Apesar de a mãe da criança possuir autorização da Anvisa para importar o medicamento CIBDEX HEMP CBD, ela não possuía condições financeiras para arcar com a importação. Assim, a Defensoria Pública verificou que o medicamento não era fornecido pelo SUS e que havia precedentes judiciais no país para permitir o plantio. Após o relatório do assistente social da DPE/BA, Júlio Felipe S. Pinheiro, o caso foi encaminhado para a área criminal.

Fonte: Assessoria de Comunicação da Defensoria Pública do Estado BA

*Nome fictício

  1. Andreia Diz

    Agora vamos entender a atuação da Defensoria Pública de Porto Seguro. Se por ventura vc tenha um filho que more no município mais próximo no caso Santa Cruz Cabrália BA que Não tem Defensoria, e que está criança / jovem ou a família deste município ,tenham casos parecidos, os mesmos Não receberam assistência da Defensoria pelo simples fato de Não serem moradores de Porto Seguro. Onde fica os direitos do cidadão , que segundo a Lei constitucional , Somos todos iguais perante a Lei… São questões a serem levantadas . Parabéns a criança que teve seu direito ao tratamento garantido , Mais e as demais famílias que moram em municípios como Cabrália que não se tem assistência NENHUMA , como fica !???? Cabe a comunidade, os municípios começarem a fazer esses questionamentos

    1. Braian Prado Diz

      Boa tarde, Andreia, obrigado por interagir com o nosso portal. Segundo informações levantadas pela redação, o atendimento da Defensoria Publica de Porto Seguro fica praticamente restrito aos moradores de Porto Seguro devido ao número reduzido de defensores da unidade. São apenas 4 defensores (sendo 1 da vara da família, 2 da criminal e 1 da civil), tornando-se humanamente impossível atender a demanda dos demais municípios da região.

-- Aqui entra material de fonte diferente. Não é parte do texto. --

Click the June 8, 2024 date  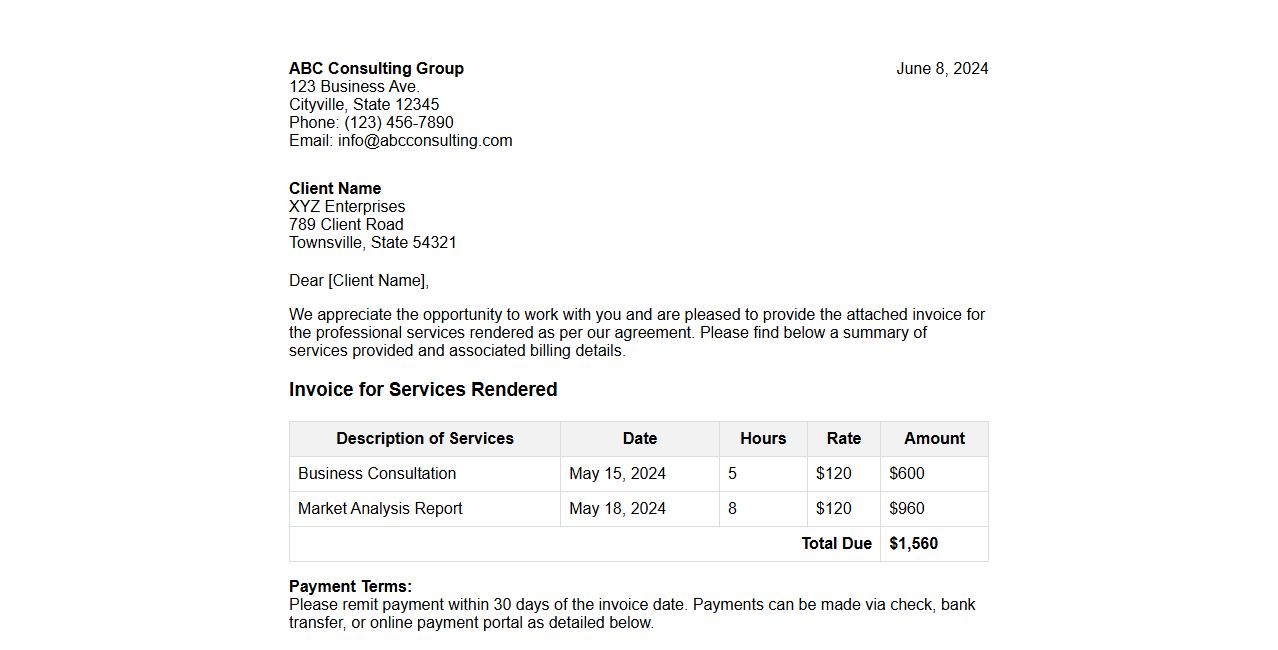(x=942, y=69)
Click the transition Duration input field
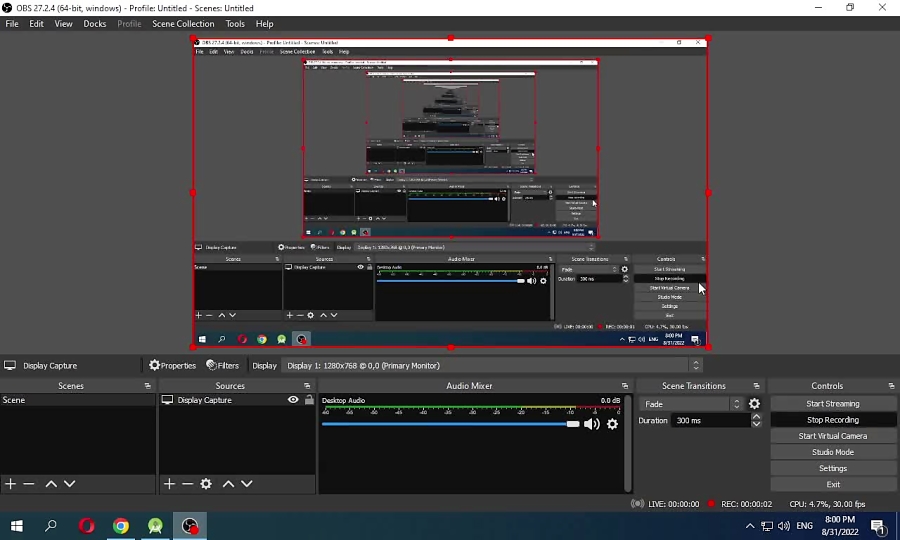Viewport: 900px width, 540px height. tap(710, 421)
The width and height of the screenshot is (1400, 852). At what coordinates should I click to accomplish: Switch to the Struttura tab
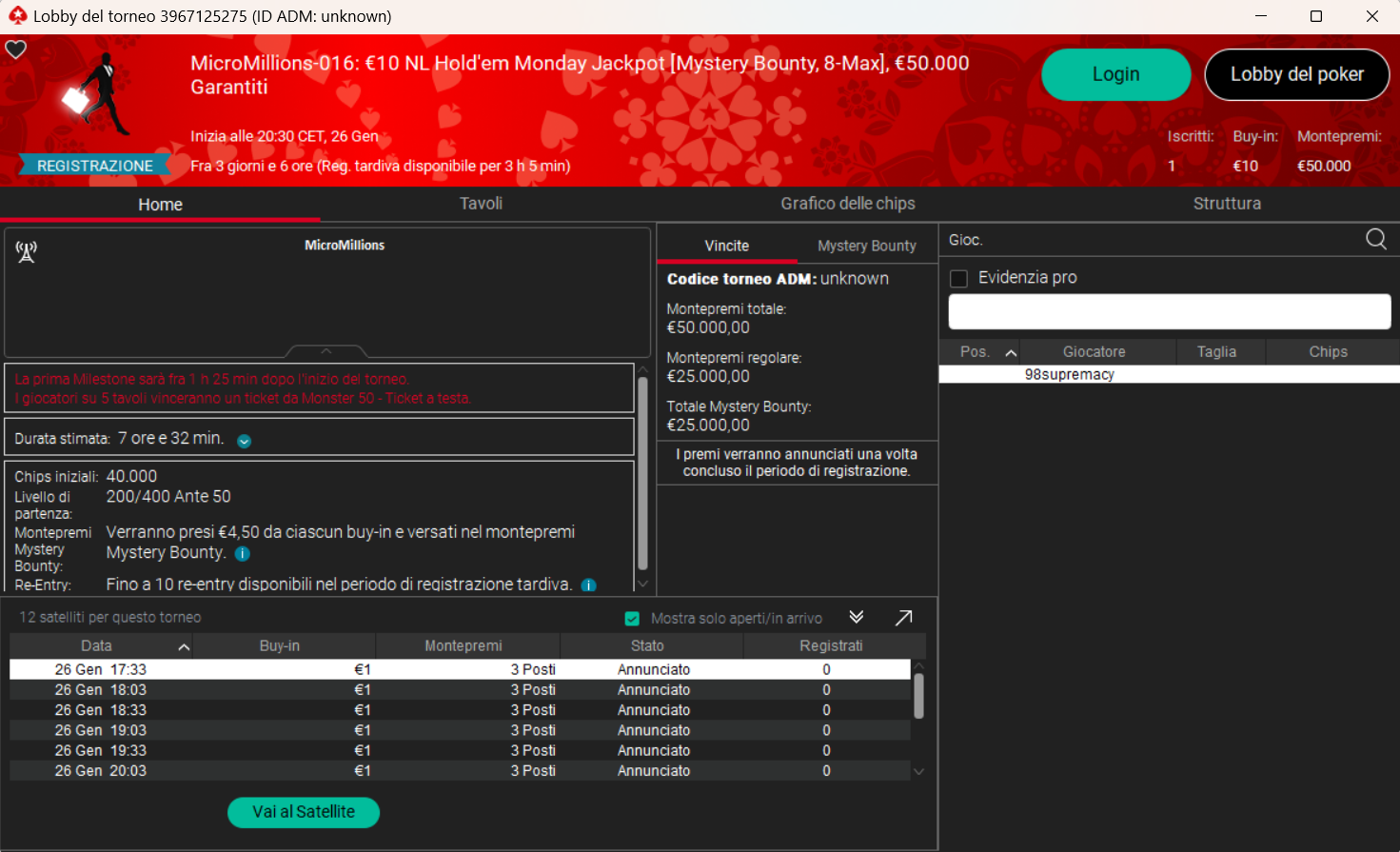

A Defensoria busca reduzir as barreiras realizando ações itinerantes pelos bairros e distritos mais afastados do município e, até mesmo, municípios vizinhos, mas muitas vezes a distância da localidade em relação a Porto Seguro dificulta a continuidade do atendimento. Essa cobrança deve ser realizada frente aos governos e autoridades responsáveis para a criação de novas unidades nos demais municípios da região e/ou provimento de novas vagas para defensores na unidade já existente.